The Cumberland Market Group was a short-lived artistic grouping in early twentieth century London. The group met in the studio of Robert Bevan in Cumberland Market, the old hay and straw market off Albany Street, and held one exhibition.
Robert Bevan took the rooms on the first floor of 49 Cumberland Market, north of Regent's Park, in April 1914, after the break-up of the Camden Town Group and the formation of its successor, the London Group. He had been a founder member of both organizations. He held meetings there with his friends, and these became a formalised group towards the end of the year, founded by him with fellow Camden Town Group members, Charles Ginner and Harold Gilman, who began to work with the style called Neo-Realism.

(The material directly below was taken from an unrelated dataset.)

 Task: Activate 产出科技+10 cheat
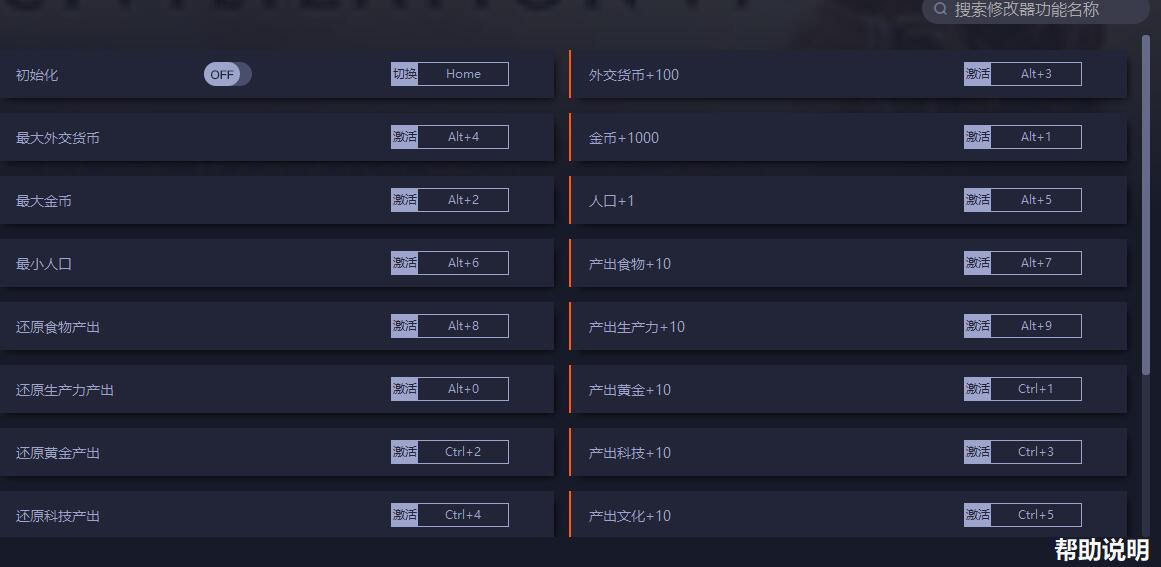[977, 452]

They defined what they did as exploring the shapes and colours of daily life (in particular those of north-west London), while also paying attention to their proper disposition compositionally and maintaining sensitivity to the medium of paint itself as key to an expressive image; the strong emphasis on natural observation was a differentiation from the Camden Town Group. These principles were announced in a manifesto by Ginner published in New Age on 1 January 1914, and also employed as the preface to a joint show that year by Gilman and Ginner. It spoke against the "decorative" features of Post-Impressionist followers, as well as attacking academic art.

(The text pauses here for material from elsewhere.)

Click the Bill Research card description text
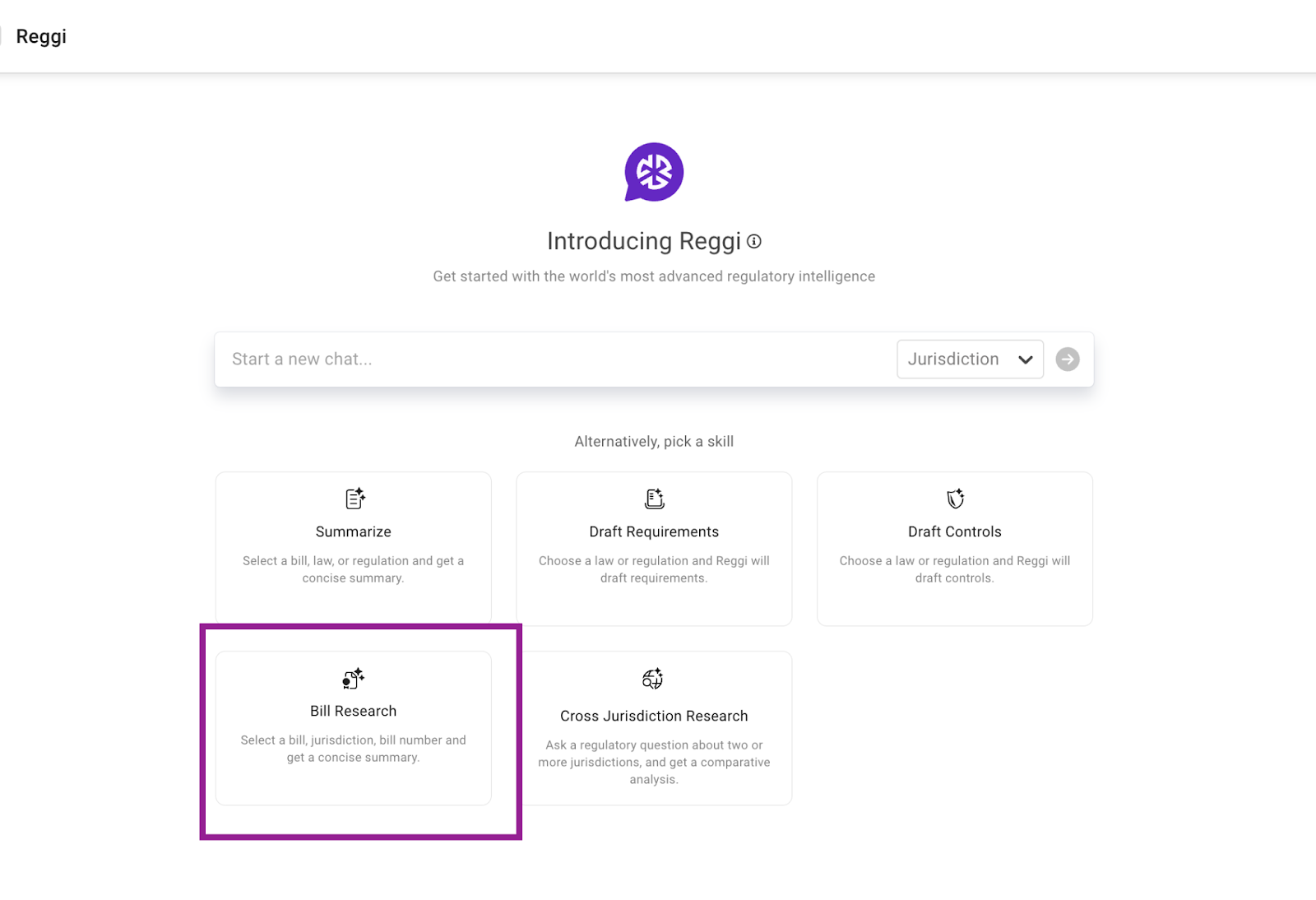 354,749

In 1915 they were joined by John Nash. In April of that year the only exhibition of the Cumberland Market Group was held in the Goupil Gallery. The group was subsequently enlarged by the addition of the American artist Edward McKnight Kauffer and by Christopher Nevinson, but it held no further formal exhibitions. From 1916 to 1917 a School of Painting was run in Soho, based on the group's artistic philosophy. Goupil’s continued to be of help by allowing the group's Saturday afternoon "At Homes" to be moved to their Grey Room. Although not officially dissolved, the group lapsed after Gilman's death in 1919.